Clinicopathologic features of 21 patients with T-cell-rich B-cell lymphoma (TCRBCL) were reviewed and compared to 43 patients with diffuse large B-cell lymphoma (DLBCL) to determine if there were distinguishing clinical characteristics and differences in response or survival to CHOP therapy. For the diagnosis of TCRBCL, the current WHO criteria was used. In all of our cases, the majority of cells are non-neoplastic T cells and <10% large neoplastic B cells are present. The initial pathologic diagnosis was nodular lymphocyte predominant Hodgkin’s lymphoma (NLPHL) in two cases. Patients with TCRBCL were significantly younger (median: 46 years) and had a significantly higher incidence of B symptoms (62%), hepatomegaly (33%) and marrow infiltration (33%) at presentation when compared to DLBCL ( P<0.03).

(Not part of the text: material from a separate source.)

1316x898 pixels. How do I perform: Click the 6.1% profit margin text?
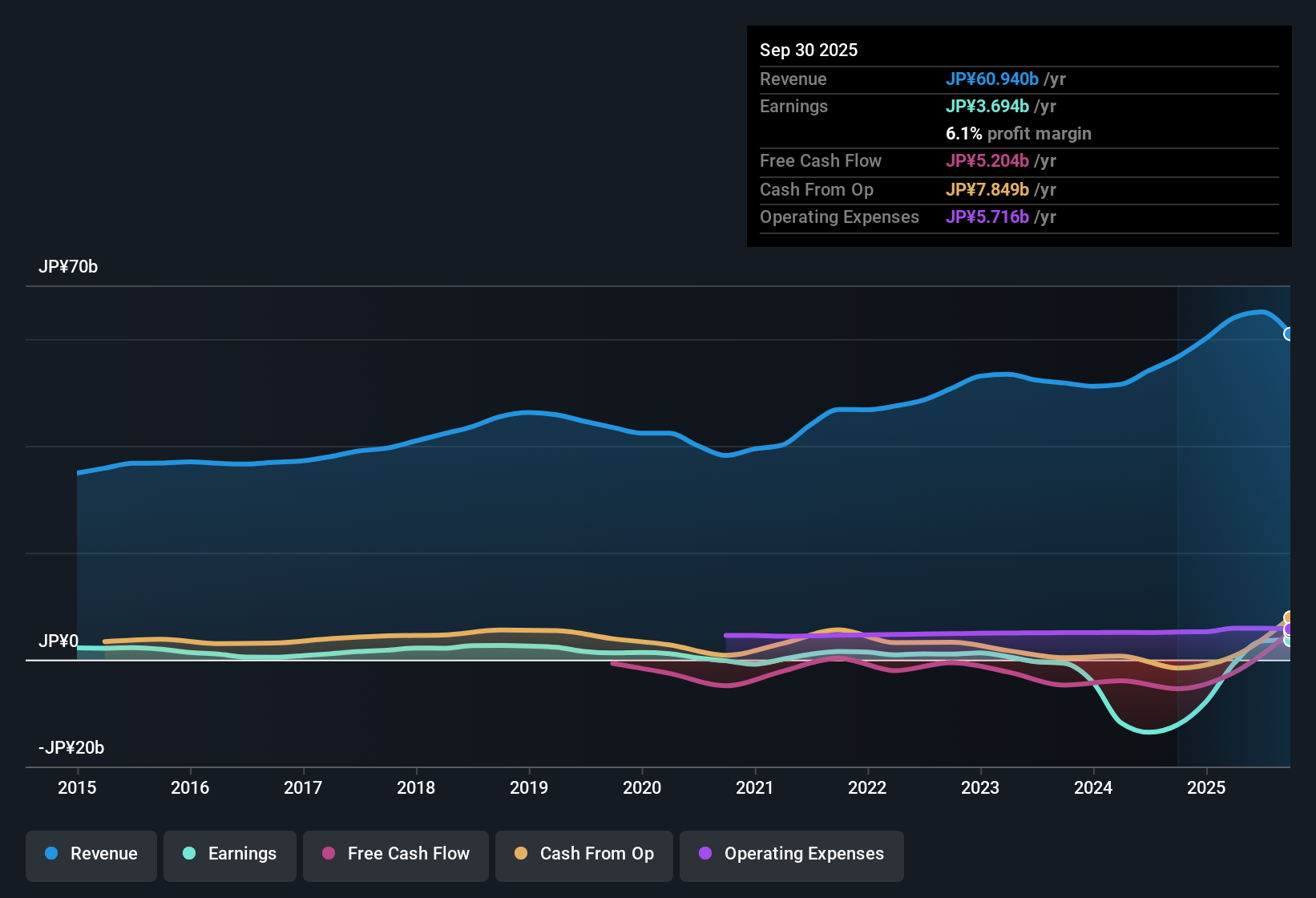pyautogui.click(x=1018, y=134)
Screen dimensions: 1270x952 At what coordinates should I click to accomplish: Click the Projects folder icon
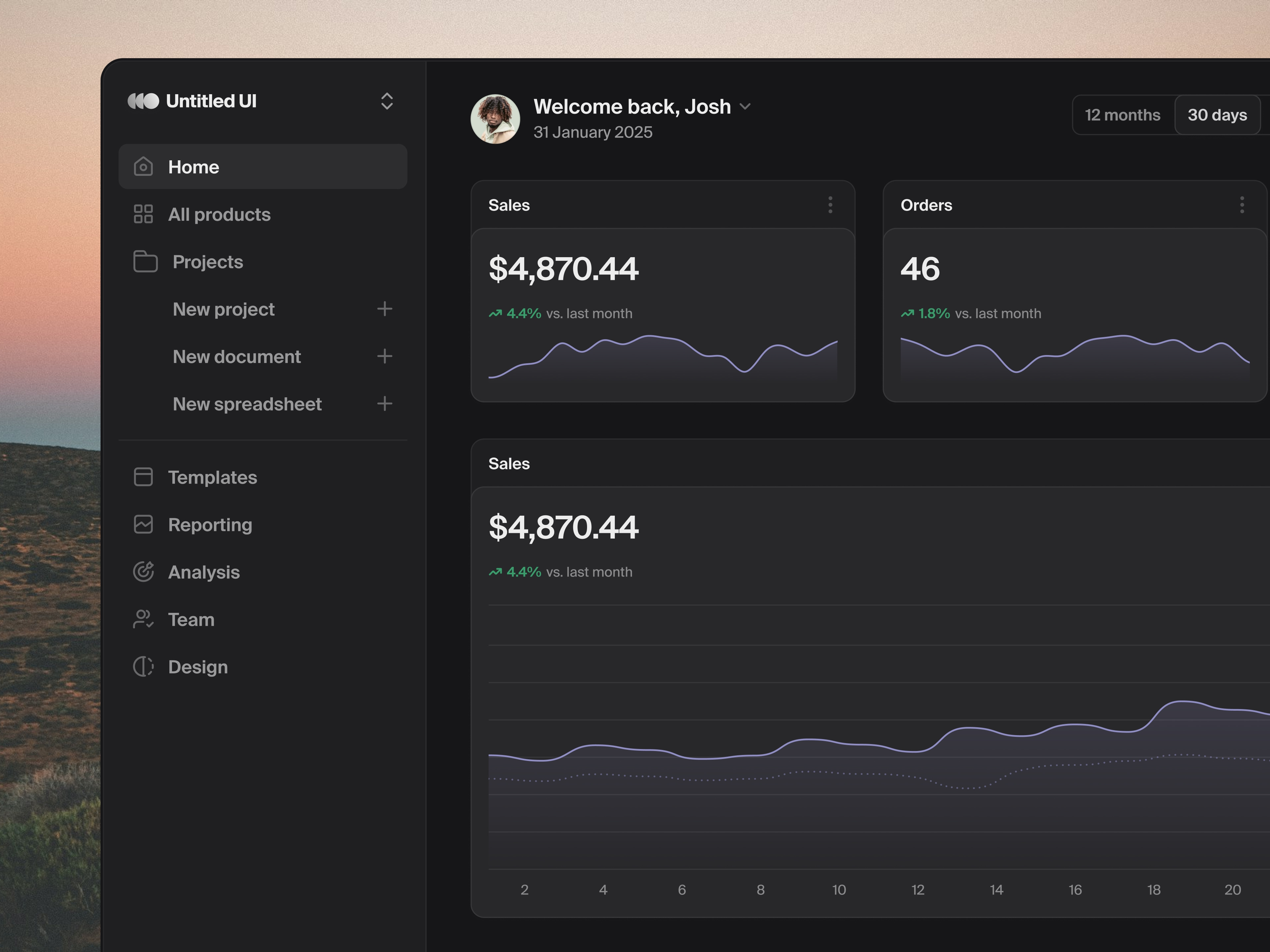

The CR rate after treatment was 48% for TCRBCL patients versus 79% for the DLBCL ( P<0.003). Although the CR rates in between the two groups are significant, the difference in 3 years survival rates in each CR groups was insignificant (80% versus 77%). The overall survival time in the two groups was 17 months. Event-free survival time in TCRBCL was 12 months, compared with 17 months in the DLBCL ( P>0.05). The frequency of patients with TCRBCL achieving CR was 52.6% whereas that of patients with DLBCL was 79% ( P<0.003). The TCRBCL 3 years event-free survival 48% and overall survival 64% were 63 and 72% for DLBCL, respectively.